Its totally possible that you have tested too early all you can do now is wait and either carry on testing daily or leave it a couple of days.

Don't lose hope you have until otd for than extra line to appear x


----------



## mamochka (May 23, 2013)

Ladies

I found this calculator helpful!

http://whenmybaby.com/implantation-hcg-calculator.php

Good luck!

This post contains an unconfirmed link/information and readers are reminded that FertilityFriends.co.uk or its owners are not responsible for the content of external internet sites


----------



## naddie (May 1, 2012)

Oh i am famous for testing    been testing from day 4dp3dt. i have been testing everyday since, even tested 3 times today to see if i'd get good news,   last time i got a BFP from day 8, i think the reason being was because both my embies implanted. I was also reading last nite, that everyone is different and (as we know) and not everyone will get the corrected reading on the same days. Good luck xxx


----------



## shellymay (Jan 6, 2011)

LyzRock - there is a woman on this forum, but another thread that tested and it was negative. When she went into the clinic for her blood test - it came back positive. 

Please don't test - there is no value in doing so.

Mx


----------



## LyzRock (Jan 28, 2014)

Thank you so much for all your replies. You've given me hope again  
I am day 5 (now 6) of a 5 day transfer.
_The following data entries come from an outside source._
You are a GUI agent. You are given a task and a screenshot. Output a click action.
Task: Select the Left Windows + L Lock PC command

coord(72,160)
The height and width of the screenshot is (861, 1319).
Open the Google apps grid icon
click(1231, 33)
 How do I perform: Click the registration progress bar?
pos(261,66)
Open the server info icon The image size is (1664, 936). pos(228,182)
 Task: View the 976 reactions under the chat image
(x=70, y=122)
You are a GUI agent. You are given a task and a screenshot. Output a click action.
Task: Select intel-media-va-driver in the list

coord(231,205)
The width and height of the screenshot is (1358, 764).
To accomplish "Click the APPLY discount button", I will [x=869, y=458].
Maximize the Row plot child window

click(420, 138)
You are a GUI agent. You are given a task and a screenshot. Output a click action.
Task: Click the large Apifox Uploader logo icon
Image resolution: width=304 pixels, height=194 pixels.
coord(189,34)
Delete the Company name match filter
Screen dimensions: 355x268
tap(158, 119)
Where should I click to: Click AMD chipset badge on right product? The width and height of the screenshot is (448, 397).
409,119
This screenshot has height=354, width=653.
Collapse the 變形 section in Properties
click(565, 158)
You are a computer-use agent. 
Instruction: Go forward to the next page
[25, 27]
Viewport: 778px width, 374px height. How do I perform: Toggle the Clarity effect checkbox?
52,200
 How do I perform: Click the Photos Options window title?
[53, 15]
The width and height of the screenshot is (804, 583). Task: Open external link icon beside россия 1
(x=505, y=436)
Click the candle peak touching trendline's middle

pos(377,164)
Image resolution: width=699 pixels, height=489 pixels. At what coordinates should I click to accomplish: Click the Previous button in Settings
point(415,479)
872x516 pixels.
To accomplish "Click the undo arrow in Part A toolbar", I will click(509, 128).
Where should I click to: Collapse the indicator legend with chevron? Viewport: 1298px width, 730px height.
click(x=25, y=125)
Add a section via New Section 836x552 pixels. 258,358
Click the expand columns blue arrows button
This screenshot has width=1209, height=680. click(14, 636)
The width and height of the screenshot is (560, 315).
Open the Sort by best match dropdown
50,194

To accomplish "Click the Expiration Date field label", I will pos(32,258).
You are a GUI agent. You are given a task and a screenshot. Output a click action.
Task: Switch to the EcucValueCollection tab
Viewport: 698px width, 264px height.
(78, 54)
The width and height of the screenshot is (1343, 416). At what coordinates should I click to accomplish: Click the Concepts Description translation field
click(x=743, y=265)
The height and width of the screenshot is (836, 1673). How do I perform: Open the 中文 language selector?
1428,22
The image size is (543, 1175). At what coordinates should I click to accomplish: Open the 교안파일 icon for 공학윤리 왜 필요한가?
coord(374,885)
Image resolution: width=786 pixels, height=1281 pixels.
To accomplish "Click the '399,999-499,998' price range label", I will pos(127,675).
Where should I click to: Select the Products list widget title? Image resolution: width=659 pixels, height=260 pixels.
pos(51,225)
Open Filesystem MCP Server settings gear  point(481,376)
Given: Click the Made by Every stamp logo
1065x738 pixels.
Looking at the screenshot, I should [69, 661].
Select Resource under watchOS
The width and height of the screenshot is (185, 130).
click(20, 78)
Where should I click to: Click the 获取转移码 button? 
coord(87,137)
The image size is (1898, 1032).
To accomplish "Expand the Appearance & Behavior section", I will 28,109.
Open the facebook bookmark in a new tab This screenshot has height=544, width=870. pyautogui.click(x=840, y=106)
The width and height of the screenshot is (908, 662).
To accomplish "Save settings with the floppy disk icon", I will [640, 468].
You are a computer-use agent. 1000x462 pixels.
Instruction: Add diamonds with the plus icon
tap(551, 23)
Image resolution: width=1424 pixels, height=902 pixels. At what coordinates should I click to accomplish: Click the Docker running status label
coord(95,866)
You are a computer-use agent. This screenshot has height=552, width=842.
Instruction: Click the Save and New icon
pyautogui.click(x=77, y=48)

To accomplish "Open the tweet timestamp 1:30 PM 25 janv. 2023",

I read that a lady took a pregnancy test on day 5 and she has twins, I was hoping the same as I had 2 embryos put back in.


----------



## simone546 (Dec 25, 2011)

Hiya, the negative then positive happened to me - don't do it to yourself! good luck xxx


----------



## naddie (May 1, 2012)

I had a positive day 8 of a 3 day embie, it was twins I was carrying, though only have one baby. xxx


----------



## LyzRock (Jan 28, 2014)

It's so nice to talk to people that are going through the same thing. I know we are all different but any type of reinsurance gives you hope. I really want to do another test but after speaking to my husband we have decided to wait till Sunday, not sure if I can!!! Since doing the test yesterday I do feel that I'm less anxious today and more focused. I keep saying to myself 'if its meant to be, it's meant to be'


----------



## BroodyChick (Nov 30, 2009)

I was going to a wedding on day 8 after 5dt, tested that morning and knew I was pregnant!
So I had none of the champers on offer  I wanted to wait until my sister's birthday 3 days later, but was too curious. I still think you tested a bit early though babe, be patient and hang in there!
I 'felt pregnant' early on though, a bit dizzy and sick the minute it implanted...

When the hospital asked me at one scan how soon I'd known I was pg I told them the truth, and they said 'impossible' until I pointed out it was a 5 day FET. Maybe I educated someone, who knows 

Best of luck darling xx


----------



## LyzRock (Jan 28, 2014)

Broodychick, 
That's brilliant news!! Congratulations!!  
I convinced myself I was pregnant, that's why I had to do the test. I felt sick straight after the implant, then over the next few days I felt sick, light headed, headaches, tummy pains like a period pain and shooting pains round my belly button area. Only 4 more sleeps to go!!!


----------



## kmsingh (Jan 29, 2014)

I took a hpt at 4dp5dt on a 5 day single blast transfer and was negative

I tested on the afternoon of 5dp5dt and it came up positive, faint, but visible in natural light and have tested twice a day since and have come up positive, currently at 7dp5dt - I have beta on Sunday but still scared it will be negative.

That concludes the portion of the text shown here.